Photo credit: Boniface Mwangi | Nation Media Group

Members of the Ogiek community have failed in their bid to compel the government through the courts to allow them to establish homes within the Mau Forest.

The petitioners had also sought conservatory orders from the Environment and Land Court restraining the Kenya Forest Service (KFS) from evicting them from Mariashoni, Kiptunga, Songi and Tertit villages in eastern Mau.

They further applied for a declaration that members of the Ogiek community living in the said villages have the right to housing and to establish their homes within the area.

However, the court found that the orders sought were already the subject of previous petitions in which judgments had been rendered. In one such case, the court had directed the State to provide a permanent solution by settling the indigenous Ogiek community.

It was also noted that in another case, the African Court on Human and Peoples’ Rights, in May 2017, directed the government to permanently settle the community. The continental court sitting in Arusha had ordered Kenya to, among other measures, ensure the Ogiek’s access to their ancestral lands and to implement legislative and policy reforms to protect indigenous peoples’ land rights.

“This case involves the implementation of orders already granted. There would be no reason to file another case that merely adds to the ones that have not been implemented,” said Justice Millicent Odeny while dismissing the application.

Neither the Attorney-General nor the KFS filed a response to the petition.

“The best the petitioners can do is to follow up on implementation through the existing cases, alternative dispute resolution mechanisms, or judicial review to compel the State to implement the orders already granted. I therefore find that the petition lacks merit and is dismissed, with no order as to costs,” the court ruled.

The petitioners — Fredrick Kiplangat, David Barsaloi, Wilson Kisioi, Elijah Sitienei and Dickson Kibet — had argued that their cultural rights under Article 44 of the Constitution, as members of the Ogiek community, constitute a complex whole that includes a spiritual and physical association with their ancestral land.

The legal dispute over the settlement of the community dates back to October 2009, when the KFS issued an eviction notice requiring the Ogiek and other settlers in the Mau Forest to vacate the area.

The eviction was based on the grounds that the forest constitutes a reserved water catchment zone and forms part of government land.

The community, however, argued that the KFS action disregarded the significance of the Mau Forest to their survival and that they had not been consulted in the decision leading to their eviction.

They further contended that they have endured repeated eviction measures since the colonial era, which persisted after independence, and that the 2009 eviction notice was a continuation of the historical injustices inflicted on them.

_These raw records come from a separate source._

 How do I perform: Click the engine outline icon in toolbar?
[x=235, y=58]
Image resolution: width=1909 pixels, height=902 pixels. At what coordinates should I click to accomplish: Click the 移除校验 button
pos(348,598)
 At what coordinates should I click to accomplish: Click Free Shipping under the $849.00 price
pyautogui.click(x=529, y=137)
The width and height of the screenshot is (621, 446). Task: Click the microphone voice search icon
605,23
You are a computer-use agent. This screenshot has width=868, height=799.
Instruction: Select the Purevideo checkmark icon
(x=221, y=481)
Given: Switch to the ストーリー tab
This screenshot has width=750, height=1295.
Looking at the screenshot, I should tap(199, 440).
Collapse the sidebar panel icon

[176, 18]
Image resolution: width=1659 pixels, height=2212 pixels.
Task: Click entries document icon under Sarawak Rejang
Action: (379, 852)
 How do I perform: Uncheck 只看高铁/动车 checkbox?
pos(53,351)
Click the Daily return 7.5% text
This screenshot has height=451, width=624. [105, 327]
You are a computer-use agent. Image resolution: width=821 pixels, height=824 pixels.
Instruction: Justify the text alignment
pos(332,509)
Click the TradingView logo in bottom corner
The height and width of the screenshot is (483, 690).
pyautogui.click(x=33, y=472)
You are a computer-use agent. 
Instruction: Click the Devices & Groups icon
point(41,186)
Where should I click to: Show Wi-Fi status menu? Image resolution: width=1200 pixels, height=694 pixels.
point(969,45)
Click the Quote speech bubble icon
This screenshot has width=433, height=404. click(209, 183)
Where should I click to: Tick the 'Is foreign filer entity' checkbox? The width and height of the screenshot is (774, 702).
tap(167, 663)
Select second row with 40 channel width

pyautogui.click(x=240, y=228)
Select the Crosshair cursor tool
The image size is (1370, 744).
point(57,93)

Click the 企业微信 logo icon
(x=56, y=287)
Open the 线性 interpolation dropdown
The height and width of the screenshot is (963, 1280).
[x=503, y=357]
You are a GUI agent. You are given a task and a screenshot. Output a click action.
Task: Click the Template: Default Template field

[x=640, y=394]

They described themselves as an indigenous minority ethnic group in Kenya of about 20,000 people, approximately 15,000 of whom inhabit the greater Mau Forest Complex — a land mass of about 400,000 hectares spanning seven administrative sub-counties.

At the African Court, the case is now at the compliance hearing stage, where Kenya is being assessed on its progress in implementing policy and legislative reforms to protect indigenous land rights and in providing reparations.

The Ogiek consider the Mau Forest their ancestral home for centuries. They are one of the few remaining hunter-gatherer communities in East Africa, with a traditional way of life revolving around hunting, gathering and beekeeping.